---------- Excerpted data

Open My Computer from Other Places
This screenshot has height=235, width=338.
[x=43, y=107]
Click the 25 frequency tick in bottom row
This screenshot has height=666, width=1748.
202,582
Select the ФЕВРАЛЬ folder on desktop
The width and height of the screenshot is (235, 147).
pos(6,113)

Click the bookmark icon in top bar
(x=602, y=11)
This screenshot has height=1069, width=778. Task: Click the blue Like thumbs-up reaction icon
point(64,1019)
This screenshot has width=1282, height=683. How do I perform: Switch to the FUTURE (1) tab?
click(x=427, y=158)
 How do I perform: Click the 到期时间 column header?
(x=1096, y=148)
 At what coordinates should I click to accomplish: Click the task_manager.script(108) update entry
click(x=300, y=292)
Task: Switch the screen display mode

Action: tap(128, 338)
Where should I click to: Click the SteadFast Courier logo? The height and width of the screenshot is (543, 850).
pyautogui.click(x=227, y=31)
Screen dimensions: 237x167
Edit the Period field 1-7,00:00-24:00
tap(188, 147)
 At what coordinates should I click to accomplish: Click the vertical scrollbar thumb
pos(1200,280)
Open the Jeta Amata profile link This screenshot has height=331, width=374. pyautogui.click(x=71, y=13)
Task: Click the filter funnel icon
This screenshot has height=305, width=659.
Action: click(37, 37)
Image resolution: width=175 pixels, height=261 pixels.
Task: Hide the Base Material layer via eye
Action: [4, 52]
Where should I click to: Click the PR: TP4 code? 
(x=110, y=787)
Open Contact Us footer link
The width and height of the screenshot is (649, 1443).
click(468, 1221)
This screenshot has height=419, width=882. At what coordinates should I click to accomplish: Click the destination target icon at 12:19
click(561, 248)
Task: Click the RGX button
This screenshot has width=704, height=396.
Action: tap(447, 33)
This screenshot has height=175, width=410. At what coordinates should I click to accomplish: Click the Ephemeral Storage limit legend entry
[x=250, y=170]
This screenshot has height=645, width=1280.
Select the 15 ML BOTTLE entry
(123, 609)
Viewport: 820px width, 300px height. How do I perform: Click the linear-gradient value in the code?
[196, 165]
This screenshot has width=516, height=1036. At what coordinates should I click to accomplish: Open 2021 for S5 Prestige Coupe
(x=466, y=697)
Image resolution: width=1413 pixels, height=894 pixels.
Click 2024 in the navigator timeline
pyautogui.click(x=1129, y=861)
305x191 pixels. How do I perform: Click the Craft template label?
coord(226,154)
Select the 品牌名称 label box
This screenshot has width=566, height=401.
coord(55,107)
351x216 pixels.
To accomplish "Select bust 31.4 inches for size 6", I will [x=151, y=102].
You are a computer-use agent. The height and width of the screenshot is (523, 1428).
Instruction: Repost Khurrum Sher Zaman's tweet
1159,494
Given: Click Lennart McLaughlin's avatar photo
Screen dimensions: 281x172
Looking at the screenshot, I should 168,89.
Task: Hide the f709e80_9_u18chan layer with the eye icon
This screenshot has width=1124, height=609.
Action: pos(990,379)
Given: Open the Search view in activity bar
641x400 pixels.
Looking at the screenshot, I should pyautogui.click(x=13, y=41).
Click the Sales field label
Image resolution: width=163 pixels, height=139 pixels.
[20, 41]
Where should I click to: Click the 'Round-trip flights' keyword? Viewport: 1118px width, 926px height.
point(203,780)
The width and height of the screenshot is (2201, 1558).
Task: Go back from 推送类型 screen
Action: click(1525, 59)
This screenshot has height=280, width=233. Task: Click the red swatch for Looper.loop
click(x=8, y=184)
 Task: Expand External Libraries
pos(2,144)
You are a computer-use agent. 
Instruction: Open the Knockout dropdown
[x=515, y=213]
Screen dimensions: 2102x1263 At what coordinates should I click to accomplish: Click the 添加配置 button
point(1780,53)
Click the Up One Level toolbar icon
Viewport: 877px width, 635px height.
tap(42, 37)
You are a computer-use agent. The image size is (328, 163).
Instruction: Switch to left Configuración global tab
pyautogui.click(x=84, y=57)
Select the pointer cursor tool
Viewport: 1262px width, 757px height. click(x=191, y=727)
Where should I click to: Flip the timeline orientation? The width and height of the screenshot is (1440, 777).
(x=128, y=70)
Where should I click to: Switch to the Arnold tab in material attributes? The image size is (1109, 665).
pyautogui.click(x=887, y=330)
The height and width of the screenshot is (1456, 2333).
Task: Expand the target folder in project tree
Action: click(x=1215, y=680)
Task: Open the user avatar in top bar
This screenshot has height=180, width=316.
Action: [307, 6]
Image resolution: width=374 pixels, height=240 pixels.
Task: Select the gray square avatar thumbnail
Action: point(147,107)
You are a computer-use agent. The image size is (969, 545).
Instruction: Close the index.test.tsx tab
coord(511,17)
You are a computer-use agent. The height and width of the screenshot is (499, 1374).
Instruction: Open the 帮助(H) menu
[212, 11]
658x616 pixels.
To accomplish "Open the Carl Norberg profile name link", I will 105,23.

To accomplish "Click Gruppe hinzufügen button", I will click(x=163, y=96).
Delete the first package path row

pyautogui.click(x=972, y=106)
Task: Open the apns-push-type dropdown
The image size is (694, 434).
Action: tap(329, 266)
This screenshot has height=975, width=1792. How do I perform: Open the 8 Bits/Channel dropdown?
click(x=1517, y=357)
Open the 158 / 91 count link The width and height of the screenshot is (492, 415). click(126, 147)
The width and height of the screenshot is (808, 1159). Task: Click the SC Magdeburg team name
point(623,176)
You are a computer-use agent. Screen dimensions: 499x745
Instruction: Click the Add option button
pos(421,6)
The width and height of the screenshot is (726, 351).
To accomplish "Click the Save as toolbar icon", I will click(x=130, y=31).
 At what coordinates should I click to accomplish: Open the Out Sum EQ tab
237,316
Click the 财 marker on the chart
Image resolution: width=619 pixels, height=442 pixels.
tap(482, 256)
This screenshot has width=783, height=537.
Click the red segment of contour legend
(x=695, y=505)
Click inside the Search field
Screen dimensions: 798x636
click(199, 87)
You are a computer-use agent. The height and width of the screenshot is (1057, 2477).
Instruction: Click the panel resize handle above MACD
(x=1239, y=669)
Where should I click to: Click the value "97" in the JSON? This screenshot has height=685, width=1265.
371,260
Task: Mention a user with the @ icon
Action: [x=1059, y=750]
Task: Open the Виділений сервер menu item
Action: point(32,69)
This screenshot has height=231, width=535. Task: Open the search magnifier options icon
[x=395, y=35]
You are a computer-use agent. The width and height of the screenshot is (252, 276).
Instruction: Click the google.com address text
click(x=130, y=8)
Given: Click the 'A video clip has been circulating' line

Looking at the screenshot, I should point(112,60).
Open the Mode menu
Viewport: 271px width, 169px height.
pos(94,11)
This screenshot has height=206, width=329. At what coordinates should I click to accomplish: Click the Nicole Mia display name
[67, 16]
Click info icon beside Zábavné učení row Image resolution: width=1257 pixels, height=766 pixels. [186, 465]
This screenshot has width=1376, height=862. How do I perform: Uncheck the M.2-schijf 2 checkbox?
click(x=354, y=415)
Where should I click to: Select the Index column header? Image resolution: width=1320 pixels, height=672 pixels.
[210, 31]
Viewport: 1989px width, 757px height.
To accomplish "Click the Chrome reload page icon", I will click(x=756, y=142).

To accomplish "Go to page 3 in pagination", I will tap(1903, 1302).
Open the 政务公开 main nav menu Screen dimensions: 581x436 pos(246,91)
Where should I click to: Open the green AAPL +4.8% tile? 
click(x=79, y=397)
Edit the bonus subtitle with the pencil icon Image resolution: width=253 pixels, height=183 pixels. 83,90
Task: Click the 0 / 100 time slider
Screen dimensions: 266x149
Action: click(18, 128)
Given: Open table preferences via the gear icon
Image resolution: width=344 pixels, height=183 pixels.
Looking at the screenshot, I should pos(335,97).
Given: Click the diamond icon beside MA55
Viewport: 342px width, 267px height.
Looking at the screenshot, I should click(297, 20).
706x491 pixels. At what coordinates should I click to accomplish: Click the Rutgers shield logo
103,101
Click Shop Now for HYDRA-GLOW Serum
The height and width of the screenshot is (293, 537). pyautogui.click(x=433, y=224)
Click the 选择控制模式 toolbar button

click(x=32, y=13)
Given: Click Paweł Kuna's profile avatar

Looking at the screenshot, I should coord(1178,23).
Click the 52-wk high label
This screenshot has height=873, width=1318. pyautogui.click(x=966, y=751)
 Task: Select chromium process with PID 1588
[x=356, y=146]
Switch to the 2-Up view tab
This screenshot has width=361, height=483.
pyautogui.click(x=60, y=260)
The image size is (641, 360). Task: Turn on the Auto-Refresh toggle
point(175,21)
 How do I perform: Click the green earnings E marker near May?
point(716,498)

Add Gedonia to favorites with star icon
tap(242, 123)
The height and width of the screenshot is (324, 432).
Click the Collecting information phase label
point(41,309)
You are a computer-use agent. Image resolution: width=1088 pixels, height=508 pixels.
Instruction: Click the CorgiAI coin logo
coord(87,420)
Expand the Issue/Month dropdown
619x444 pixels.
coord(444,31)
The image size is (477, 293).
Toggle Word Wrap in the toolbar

--------------------

_Work required_
Please recast the entries above, from the line containing "Switch to the 2-Up view tab" through the end of the entries inclusive, as a Markdown table with the columns Row and Line. Number each line in Row and leave out any blank lines.

_Final result_
| Row | Line |
|---|---|
| 1 | Switch to the 2-Up view tab |
| 2 | This screenshot has width=361, height=483. |
| 3 | pyautogui.click(x=60, y=260) |
| 4 | The image size is (641, 360). Task: Turn on the Auto-Refresh toggle |
| 5 | point(175,21) |
| 6 |  How do I perform: Click the green earnings E marker near May? |
| 7 | point(716,498) |
| 8 | Add Gedonia to favorites with star icon |
| 9 | tap(242, 123) |
| 10 | The height and width of the screenshot is (324, 432). |
| 11 | Click the Collecting information phase label |
| 12 | point(41,309) |
| 13 | You are a computer-use agent. Image resolution: width=1088 pixels, height=508 pixels. |
| 14 | Instruction: Click the CorgiAI coin logo |
| 15 | coord(87,420) |
| 16 | Expand the Issue/Month dropdown |
| 17 | 619x444 pixels. |
| 18 | coord(444,31) |
| 19 | The image size is (477, 293). |
| 20 | Toggle Word Wrap in the toolbar |